Pour conclure, en examinant attentivement les passages bibliques souvent utilisés pour soutenir la doctrine de l’enlèvement prétribulationnel, il devient évident que ces versets, lorsqu’ils sont replacés dans leur contexte, ne soutiennent pas cette interprétation. Les prophéties d’Ésaïe, d’Ézéchiel et de Sophonie, bien que puissantes et porteuses d’espoir pour le peuple de Dieu, se rapportent principalement à la restauration d’Israël après l’exil et au règne messianique à venir. Elles n’ont pas pour but de décrire un enlèvement physique du peuple d’Israël actuel avant la période des tribulations.

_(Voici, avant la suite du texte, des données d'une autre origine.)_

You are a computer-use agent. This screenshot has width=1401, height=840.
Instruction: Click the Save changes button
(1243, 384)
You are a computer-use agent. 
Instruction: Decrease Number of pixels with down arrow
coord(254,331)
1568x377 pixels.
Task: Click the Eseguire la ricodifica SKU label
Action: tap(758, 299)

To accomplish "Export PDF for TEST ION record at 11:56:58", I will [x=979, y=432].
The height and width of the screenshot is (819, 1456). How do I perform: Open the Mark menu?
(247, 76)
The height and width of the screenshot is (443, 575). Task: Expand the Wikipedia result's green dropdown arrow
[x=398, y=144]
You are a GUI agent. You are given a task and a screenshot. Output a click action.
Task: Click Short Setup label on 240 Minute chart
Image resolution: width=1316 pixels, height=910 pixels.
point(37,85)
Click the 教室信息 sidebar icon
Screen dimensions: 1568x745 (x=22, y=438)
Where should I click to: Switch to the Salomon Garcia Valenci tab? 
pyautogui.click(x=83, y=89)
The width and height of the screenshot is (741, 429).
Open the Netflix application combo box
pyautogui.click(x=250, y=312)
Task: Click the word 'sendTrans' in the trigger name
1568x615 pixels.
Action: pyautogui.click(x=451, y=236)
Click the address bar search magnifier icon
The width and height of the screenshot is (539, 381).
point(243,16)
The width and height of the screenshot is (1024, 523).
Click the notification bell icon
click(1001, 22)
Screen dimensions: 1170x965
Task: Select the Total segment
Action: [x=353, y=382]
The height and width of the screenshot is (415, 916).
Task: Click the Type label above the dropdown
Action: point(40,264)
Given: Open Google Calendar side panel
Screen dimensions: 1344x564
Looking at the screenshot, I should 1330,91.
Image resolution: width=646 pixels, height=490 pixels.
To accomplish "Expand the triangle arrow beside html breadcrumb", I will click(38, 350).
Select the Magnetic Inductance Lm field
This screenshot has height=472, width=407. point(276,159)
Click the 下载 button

Le rassemblement mentionné dans ces passages est souvent symbolique, représentant l’unification du peuple de Dieu sous la gouvernance du Messie, qui est Jésus-Christ. En déformant ces Écritures pour appuyer une théologie non conforme à leur sens original, on risque d’induire en erreur les croyants sur la nature du retour de Jésus et les événements de la fin des temps.

Ainsi, plutôt que de suivre des enseignements basés sur des interprétations erronées, il est essentiel pour les chrétiens de revenir à une lecture contextuelle et fidèle des Écritures, afin de comprendre correctement les promesses divines concernant le retour de Christ et le rassemblement final de son peuple.